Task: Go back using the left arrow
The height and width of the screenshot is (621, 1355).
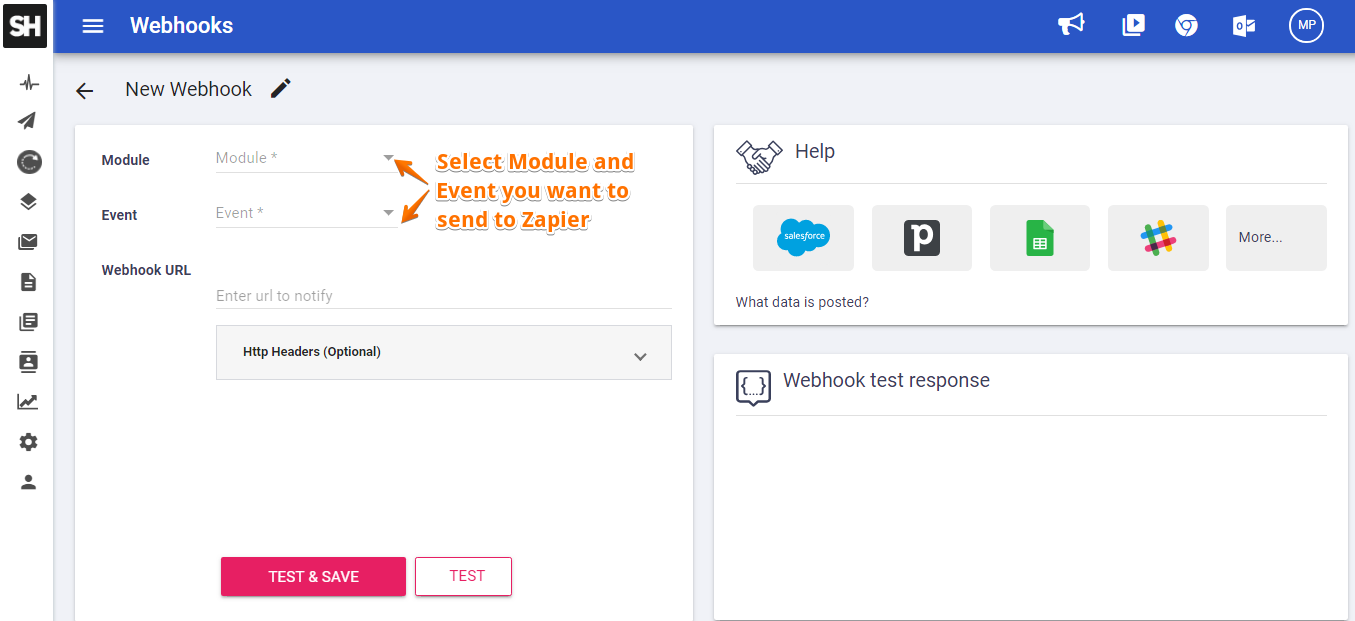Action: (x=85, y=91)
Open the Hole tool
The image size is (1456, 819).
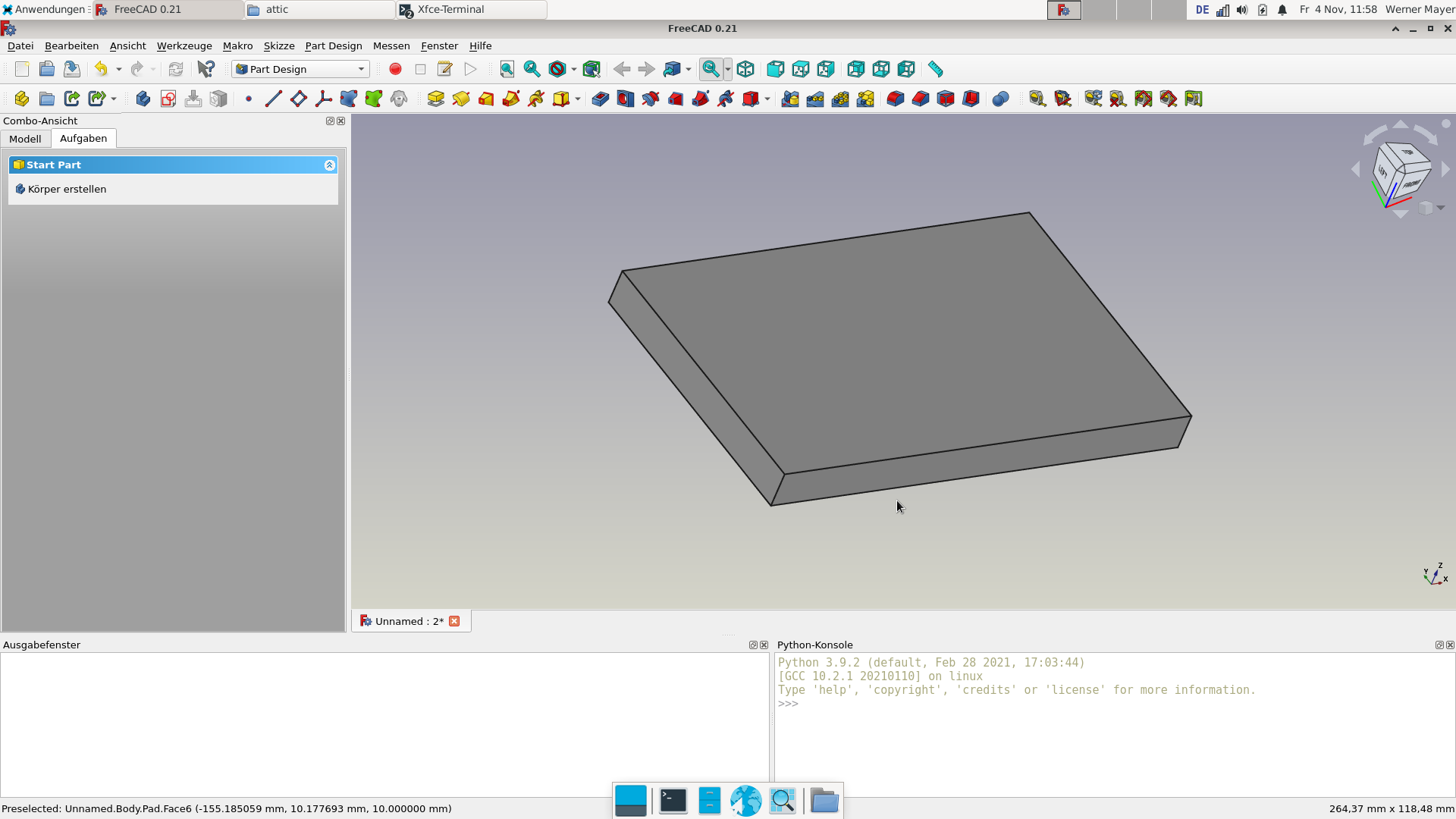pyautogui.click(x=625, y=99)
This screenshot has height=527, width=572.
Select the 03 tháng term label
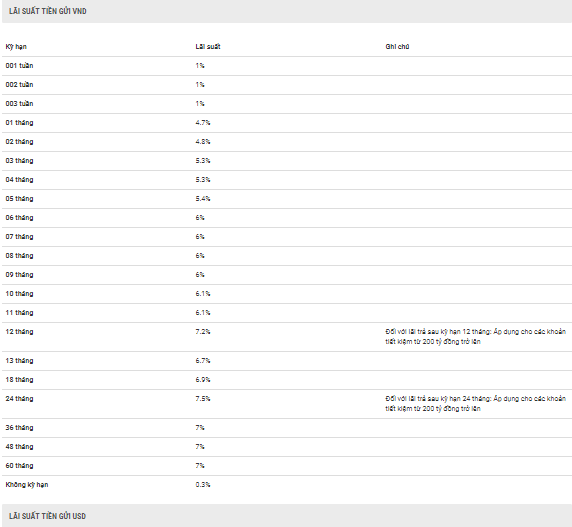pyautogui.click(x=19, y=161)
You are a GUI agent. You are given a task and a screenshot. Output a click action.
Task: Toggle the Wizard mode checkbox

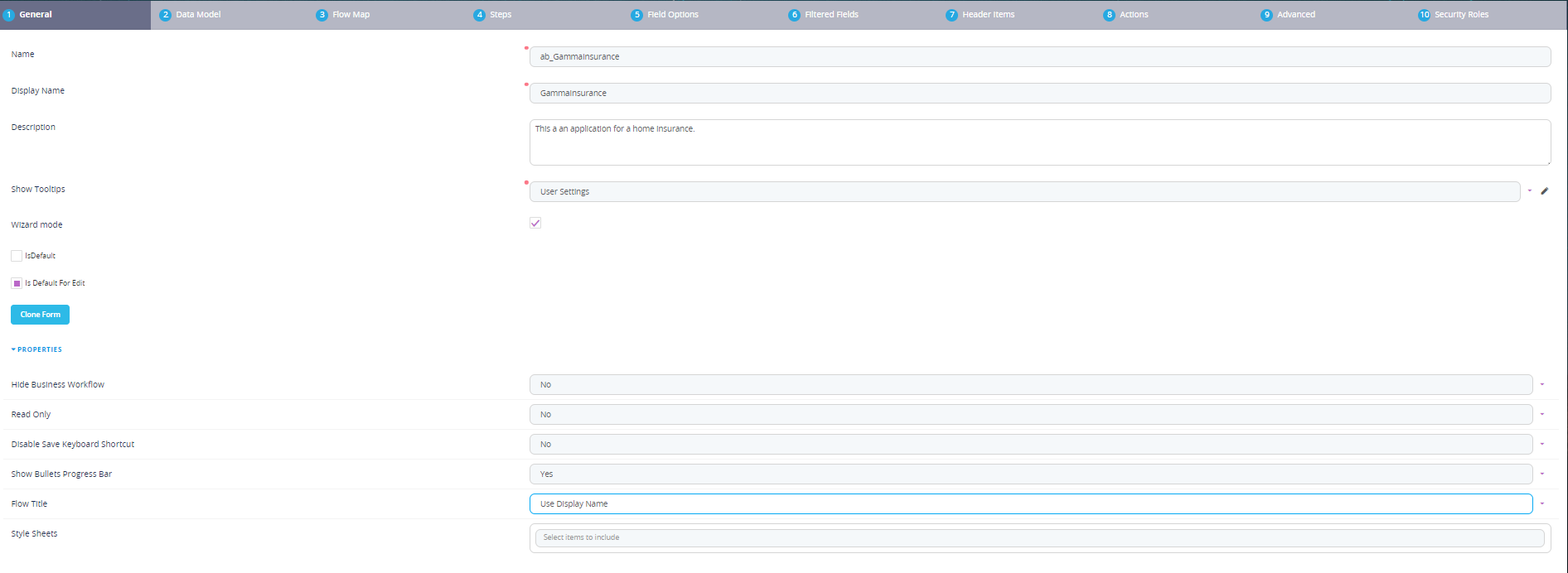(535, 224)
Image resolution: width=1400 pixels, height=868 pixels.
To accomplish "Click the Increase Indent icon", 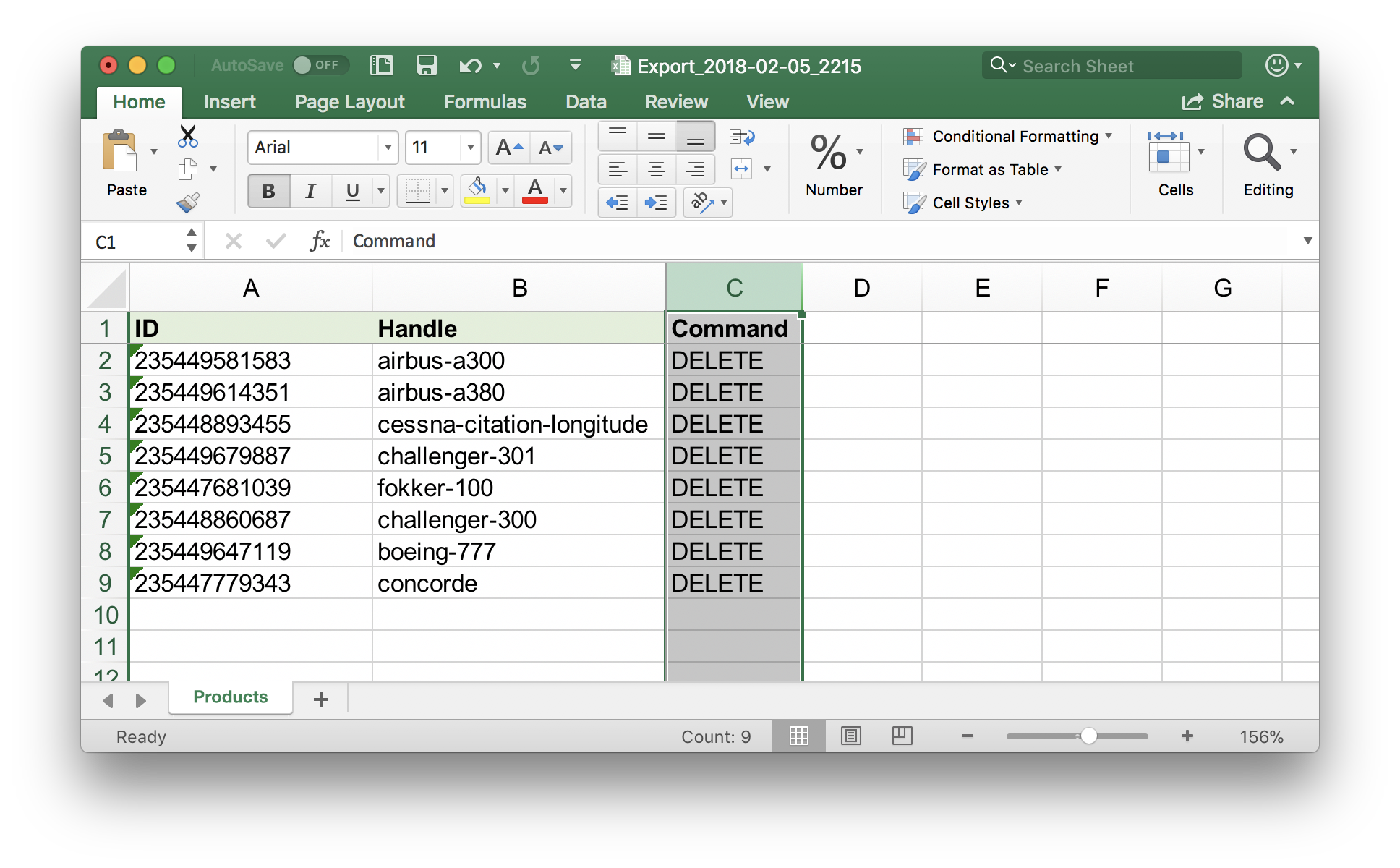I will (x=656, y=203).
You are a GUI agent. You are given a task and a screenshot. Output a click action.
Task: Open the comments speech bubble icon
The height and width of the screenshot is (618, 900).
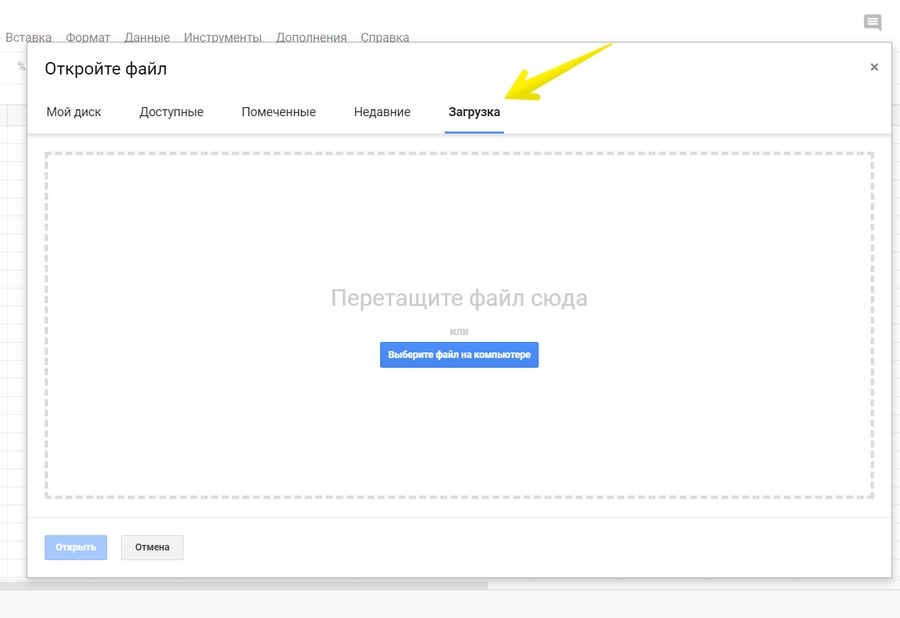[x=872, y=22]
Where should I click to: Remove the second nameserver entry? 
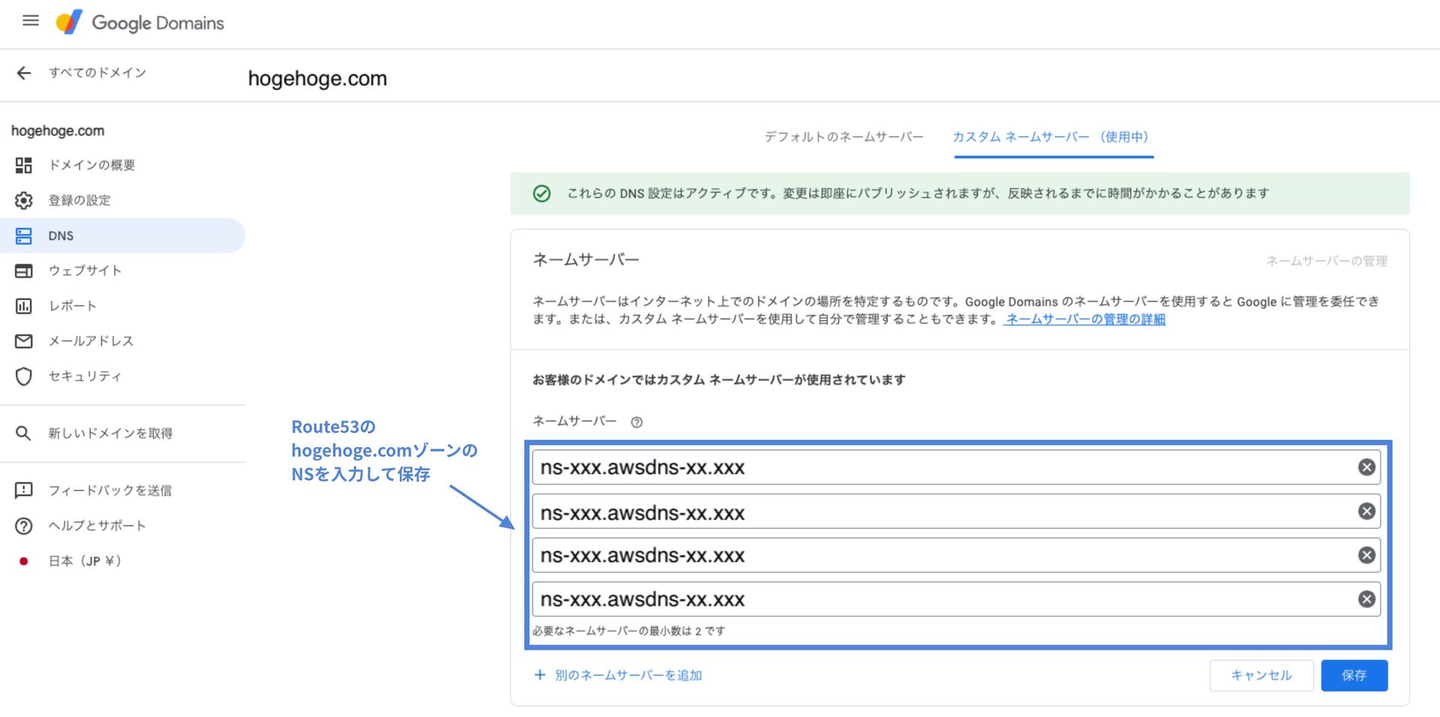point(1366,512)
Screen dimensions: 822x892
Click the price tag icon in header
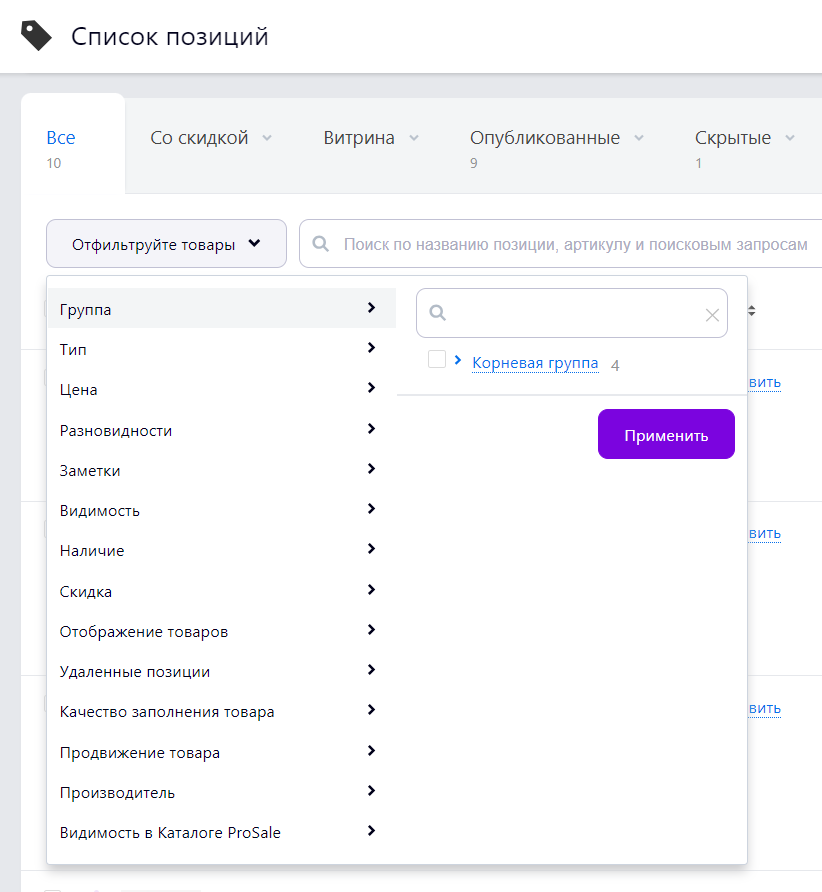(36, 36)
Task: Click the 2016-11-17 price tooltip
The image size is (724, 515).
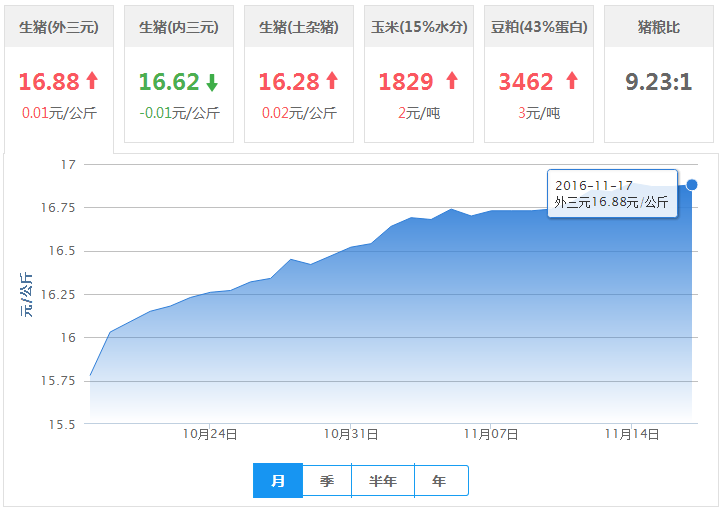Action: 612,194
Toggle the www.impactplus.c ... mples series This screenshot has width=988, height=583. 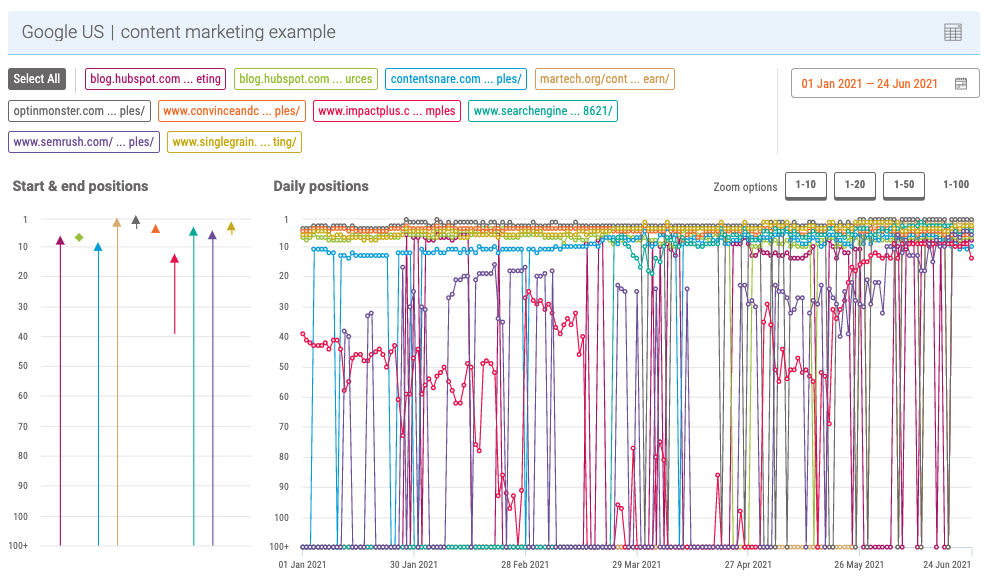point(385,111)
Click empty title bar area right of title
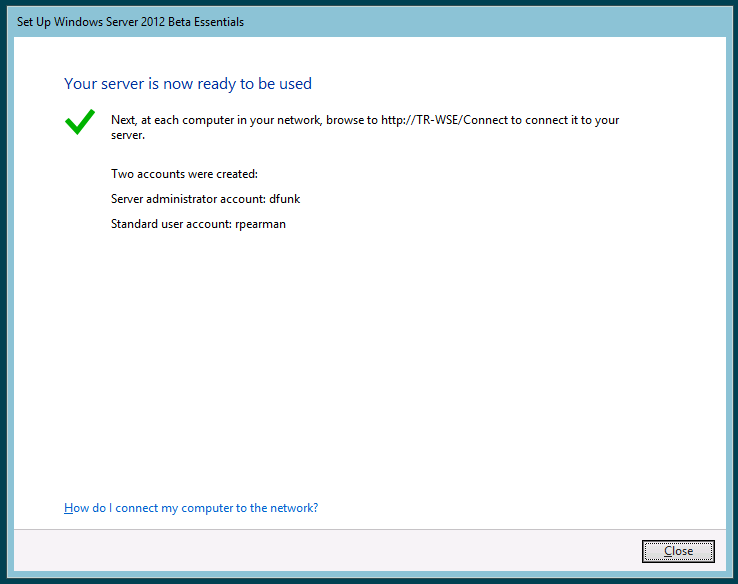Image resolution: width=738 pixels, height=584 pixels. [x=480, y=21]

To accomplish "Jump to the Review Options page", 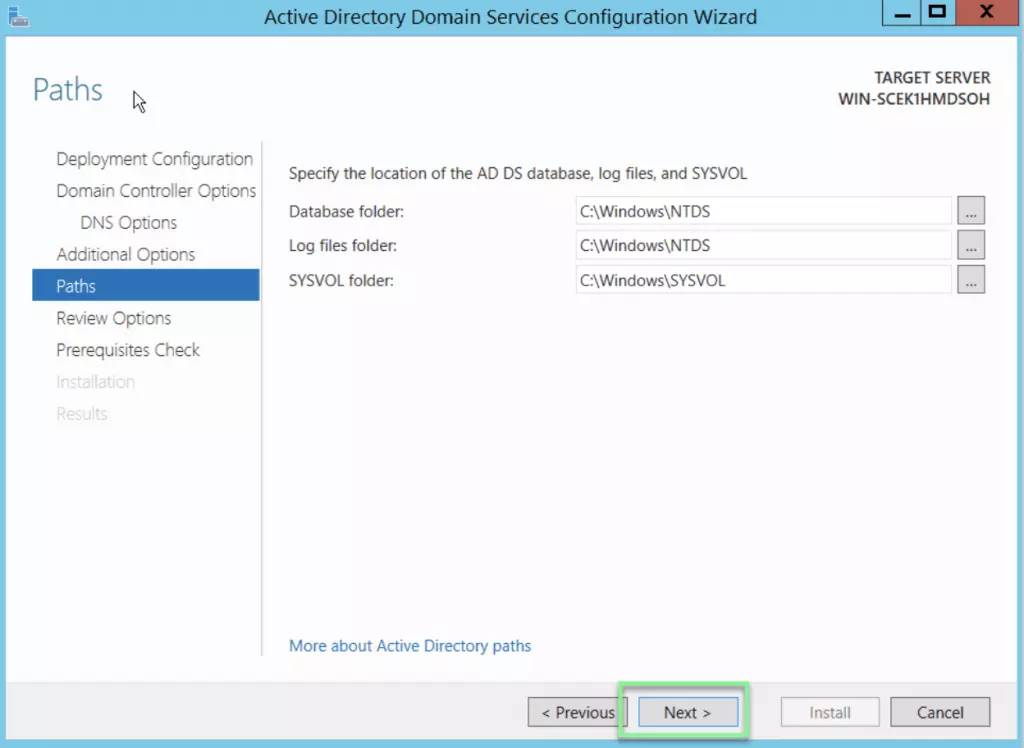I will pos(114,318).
━━━━━━━━━━━━━━━━━━━━
Which lines of the listing above contain the string "size"? Show each of those lines in full, matching case exactly.

> **RESPONSE**
The image size is (1456, 819).
The image size is (724, 515).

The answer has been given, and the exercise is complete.